『くやしさをバネに チョン・ファシンのめくるめく人生』
チョン・ファシン
四六版 並製 224ページ
定価:本体1300円+税
ISBN978-4-86385-510-6 C0093
装画 杉本さなえ
装幀 成原亜美(成原デザイン事務所)
協力 朴成哲(パク・ソンチョル)
目と口と耳があれば生きてゆける。
日本語は一言もしゃべれず、書くこともままならなかった娘チョン・ファシンは日本で働く韓国青年と結婚し、15歳で日本に渡る。80年に及ぶ日本での過酷な日々を、いつも明るく逞しく不撓不屈の精神で生き抜いた、感動の物語。
長い髪をきりりと結んだ利発そうな若い女性が深々と頭を下げた。
母は若い教師の手を握りながら、嬉し涙をあふれさせる。目の前にいる女性こそ、自分の夢、教育を受け教師になりたかった自分の姿だと。

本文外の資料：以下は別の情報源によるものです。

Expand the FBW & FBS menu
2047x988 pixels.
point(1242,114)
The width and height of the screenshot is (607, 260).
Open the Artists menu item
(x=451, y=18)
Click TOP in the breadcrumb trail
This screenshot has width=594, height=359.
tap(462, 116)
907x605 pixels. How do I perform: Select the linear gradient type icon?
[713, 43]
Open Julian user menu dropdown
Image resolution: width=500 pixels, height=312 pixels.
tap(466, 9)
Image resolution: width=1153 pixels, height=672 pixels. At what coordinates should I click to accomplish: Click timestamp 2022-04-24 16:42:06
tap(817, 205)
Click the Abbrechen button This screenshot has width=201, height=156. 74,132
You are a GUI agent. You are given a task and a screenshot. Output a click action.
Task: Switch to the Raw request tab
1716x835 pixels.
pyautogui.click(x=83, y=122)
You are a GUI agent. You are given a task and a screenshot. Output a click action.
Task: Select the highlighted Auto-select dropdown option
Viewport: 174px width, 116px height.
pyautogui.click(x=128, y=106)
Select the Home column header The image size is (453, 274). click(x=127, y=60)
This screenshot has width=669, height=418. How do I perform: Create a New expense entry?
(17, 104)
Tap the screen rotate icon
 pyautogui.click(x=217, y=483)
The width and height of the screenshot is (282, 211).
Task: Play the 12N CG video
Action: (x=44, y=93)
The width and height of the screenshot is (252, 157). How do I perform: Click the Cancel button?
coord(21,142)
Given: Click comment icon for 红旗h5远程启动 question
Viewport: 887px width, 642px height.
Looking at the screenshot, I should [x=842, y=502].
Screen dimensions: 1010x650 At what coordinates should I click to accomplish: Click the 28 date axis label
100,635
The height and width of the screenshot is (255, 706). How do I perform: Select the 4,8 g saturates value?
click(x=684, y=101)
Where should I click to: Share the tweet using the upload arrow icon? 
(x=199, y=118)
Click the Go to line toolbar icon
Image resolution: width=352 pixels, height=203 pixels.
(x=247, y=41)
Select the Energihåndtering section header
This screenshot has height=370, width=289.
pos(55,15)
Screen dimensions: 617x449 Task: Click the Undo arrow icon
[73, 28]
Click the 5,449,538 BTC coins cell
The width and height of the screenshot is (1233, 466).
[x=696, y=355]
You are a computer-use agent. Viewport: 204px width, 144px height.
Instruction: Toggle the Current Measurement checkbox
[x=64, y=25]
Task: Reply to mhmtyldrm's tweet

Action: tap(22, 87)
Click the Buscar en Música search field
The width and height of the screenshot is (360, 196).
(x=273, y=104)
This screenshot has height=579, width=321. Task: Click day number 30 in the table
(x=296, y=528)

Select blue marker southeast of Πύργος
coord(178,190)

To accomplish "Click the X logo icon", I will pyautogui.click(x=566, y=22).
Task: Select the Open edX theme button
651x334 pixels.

母の涙を眺めながら、母が今の時代に生まれていたら、と夢想した。両親や夫への反骨心だけが日本に渡った母を支え、ここまでやってこられたことを思うと、人生にとって何が大事なのかは、人それぞれの気がした。
2022年4月上旬全国書店にて発売予定。
■語り手略歴
鄭花心(チョン・ファシン)日本名・島田花心(しまだ・かしん)
1924年5月27日、全羅南道珍道郡臨准面屈浦里生まれ。
1939年同郷の朴仁哲(パク・インチョル)(日本名・島田仁哲)と結婚、同年2月夫と渡日、山口県防府市に移住。塩田労務者、農業、飯場経営、飴づくりなどしたあとくず鉄屋を開業して成功、のちにはパチンコ店なども経営、財を成す。2021年5月4日逝去。享年97歳。